*WORK REQUEST*: Lines in the listing below containing the string "Expand" are to be identified and copied.

*THE RECORDS*:
= = = = =
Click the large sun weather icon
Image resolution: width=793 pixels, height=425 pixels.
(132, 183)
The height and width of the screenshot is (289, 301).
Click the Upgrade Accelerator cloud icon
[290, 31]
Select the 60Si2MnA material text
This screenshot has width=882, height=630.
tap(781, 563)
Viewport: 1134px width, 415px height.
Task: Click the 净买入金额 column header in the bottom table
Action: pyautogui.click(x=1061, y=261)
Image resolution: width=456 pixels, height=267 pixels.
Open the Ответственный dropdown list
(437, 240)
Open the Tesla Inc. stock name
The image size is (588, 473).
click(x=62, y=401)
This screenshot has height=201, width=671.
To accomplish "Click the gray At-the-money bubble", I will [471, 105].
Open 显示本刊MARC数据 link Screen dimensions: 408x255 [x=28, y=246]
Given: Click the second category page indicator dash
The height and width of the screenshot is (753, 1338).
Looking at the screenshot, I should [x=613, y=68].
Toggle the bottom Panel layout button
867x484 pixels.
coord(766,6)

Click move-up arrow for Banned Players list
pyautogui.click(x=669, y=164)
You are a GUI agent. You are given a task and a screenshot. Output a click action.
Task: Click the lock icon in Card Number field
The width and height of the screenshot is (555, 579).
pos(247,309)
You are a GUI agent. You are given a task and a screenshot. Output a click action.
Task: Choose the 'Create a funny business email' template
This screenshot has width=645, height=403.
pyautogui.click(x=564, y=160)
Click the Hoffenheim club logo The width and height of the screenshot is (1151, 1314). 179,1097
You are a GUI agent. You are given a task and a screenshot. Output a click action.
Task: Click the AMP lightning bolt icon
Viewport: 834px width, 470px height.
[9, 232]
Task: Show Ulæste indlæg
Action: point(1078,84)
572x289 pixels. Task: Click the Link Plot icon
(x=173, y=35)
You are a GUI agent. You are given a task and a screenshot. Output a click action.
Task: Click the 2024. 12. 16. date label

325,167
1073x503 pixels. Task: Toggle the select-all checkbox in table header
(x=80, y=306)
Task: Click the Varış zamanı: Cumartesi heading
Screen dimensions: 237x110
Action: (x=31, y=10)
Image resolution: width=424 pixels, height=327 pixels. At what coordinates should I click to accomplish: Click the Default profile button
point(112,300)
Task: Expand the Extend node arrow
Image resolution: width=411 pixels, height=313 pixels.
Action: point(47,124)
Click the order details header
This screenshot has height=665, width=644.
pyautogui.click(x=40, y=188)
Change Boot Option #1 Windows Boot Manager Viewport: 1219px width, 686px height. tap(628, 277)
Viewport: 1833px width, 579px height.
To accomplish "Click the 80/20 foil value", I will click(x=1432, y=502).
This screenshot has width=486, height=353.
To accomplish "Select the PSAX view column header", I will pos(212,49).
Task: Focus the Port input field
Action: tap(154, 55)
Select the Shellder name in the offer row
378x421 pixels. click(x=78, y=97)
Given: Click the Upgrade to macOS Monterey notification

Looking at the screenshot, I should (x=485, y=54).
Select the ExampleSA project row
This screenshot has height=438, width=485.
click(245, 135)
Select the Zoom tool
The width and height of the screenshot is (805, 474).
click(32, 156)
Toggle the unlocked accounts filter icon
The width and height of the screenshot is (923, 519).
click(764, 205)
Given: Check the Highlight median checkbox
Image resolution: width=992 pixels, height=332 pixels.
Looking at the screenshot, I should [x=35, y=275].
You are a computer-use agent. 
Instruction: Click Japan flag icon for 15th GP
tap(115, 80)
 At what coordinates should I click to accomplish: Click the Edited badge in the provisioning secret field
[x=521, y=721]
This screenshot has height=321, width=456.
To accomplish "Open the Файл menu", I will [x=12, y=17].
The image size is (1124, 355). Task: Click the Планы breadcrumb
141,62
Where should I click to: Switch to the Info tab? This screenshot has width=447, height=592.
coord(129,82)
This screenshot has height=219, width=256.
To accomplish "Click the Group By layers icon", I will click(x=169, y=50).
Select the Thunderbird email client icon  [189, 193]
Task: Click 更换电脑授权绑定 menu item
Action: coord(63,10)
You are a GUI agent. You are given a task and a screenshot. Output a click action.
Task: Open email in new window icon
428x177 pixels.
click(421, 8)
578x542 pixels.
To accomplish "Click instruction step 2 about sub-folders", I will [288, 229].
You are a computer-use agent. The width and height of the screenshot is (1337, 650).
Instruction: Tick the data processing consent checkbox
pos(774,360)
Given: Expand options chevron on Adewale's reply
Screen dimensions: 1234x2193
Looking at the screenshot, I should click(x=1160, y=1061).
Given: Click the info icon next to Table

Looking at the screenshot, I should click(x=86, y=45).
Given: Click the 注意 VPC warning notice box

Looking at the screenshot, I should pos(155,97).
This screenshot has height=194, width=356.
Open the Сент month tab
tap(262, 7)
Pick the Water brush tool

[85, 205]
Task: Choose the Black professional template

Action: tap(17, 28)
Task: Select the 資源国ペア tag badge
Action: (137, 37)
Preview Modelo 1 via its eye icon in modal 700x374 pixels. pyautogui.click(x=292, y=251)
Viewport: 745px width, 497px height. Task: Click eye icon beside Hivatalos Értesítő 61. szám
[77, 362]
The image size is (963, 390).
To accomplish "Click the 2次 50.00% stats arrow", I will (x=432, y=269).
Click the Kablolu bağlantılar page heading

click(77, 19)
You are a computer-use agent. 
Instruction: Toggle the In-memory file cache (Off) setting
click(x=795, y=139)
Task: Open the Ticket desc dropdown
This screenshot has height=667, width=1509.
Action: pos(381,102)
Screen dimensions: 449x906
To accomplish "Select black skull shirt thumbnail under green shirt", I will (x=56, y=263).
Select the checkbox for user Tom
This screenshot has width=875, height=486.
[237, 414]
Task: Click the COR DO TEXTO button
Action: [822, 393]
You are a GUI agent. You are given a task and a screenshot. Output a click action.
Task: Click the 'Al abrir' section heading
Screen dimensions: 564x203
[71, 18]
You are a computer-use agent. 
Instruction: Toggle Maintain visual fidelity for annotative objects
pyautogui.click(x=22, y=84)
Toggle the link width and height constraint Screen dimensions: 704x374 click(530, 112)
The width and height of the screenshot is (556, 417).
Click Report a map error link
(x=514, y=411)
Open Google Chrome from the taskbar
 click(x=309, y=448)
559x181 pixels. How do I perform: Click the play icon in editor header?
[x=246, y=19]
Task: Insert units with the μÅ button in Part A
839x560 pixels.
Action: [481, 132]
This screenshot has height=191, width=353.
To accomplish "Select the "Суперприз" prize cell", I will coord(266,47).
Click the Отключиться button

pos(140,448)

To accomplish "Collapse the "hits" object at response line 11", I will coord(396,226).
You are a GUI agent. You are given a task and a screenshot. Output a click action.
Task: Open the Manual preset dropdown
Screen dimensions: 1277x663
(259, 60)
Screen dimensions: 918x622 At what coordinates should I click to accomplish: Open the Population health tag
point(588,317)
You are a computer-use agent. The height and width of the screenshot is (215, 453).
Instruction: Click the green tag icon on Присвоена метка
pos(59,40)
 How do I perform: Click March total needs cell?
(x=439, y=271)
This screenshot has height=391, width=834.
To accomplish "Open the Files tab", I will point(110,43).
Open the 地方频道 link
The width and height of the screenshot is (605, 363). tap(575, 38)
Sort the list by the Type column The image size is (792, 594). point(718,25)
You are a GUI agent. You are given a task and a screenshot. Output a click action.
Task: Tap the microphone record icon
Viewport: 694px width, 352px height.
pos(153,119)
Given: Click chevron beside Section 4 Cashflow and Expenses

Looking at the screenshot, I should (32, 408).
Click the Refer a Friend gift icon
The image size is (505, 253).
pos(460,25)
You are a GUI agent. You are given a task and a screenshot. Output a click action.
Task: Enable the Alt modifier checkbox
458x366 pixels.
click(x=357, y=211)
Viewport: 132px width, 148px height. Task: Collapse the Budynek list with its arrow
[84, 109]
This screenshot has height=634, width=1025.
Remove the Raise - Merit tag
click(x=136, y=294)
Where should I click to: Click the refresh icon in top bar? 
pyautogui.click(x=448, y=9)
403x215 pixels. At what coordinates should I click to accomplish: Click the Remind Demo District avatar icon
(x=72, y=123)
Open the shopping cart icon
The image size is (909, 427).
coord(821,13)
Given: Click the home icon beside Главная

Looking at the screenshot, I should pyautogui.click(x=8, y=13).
= = = = =
*ANSWER TO THIS TASK*:
Task: Expand the Extend node arrow
Given: Expand options chevron on Adewale's reply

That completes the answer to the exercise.